_Exercise_: The listing below holds a line with "Task: Click the Größe column header" and a later line with "The image size is (1179, 814).". Write out those two lines and every line between them, exactly, and nothing else.

--- Given data Enclosed Below ---

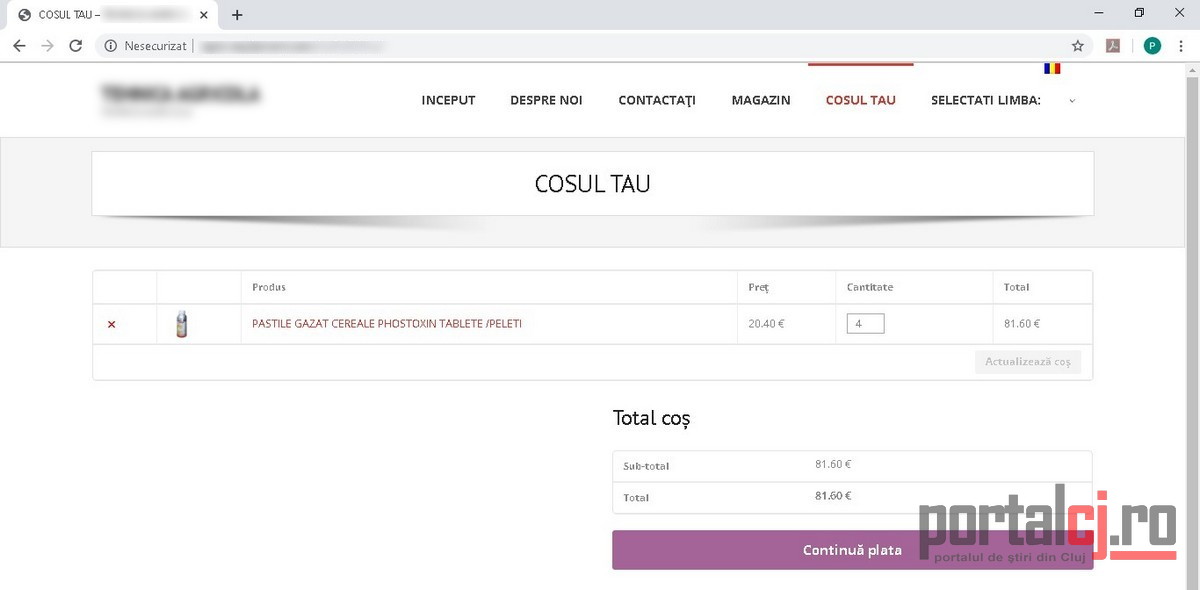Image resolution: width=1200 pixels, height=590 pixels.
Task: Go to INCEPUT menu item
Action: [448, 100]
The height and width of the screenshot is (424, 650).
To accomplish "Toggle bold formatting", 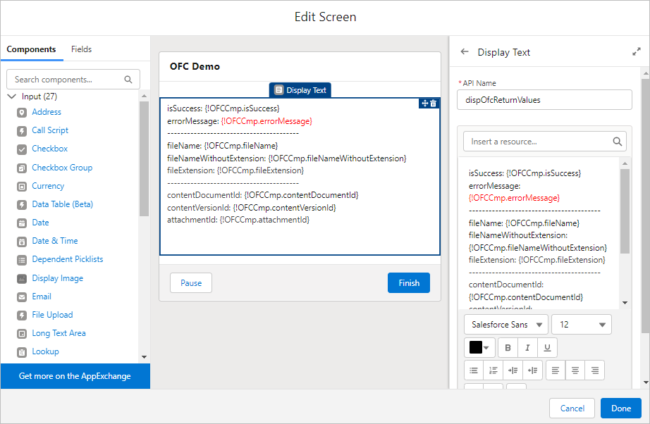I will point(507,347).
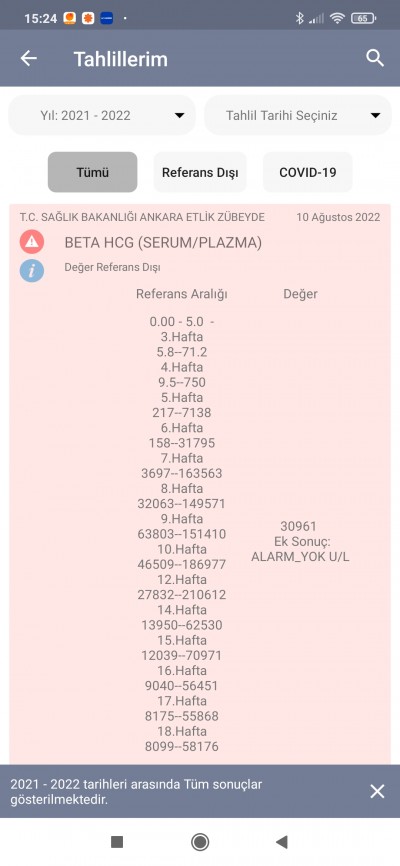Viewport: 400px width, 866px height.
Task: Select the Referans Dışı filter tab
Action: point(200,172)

--- End of Enclosed Given data ---
--- Given data Enclosed Below ---

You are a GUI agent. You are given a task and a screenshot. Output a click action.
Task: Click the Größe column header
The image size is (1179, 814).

--- End of Enclosed Given data ---

_Task answer_:
Task: Click the Größe column header
The image size is (1179, 814).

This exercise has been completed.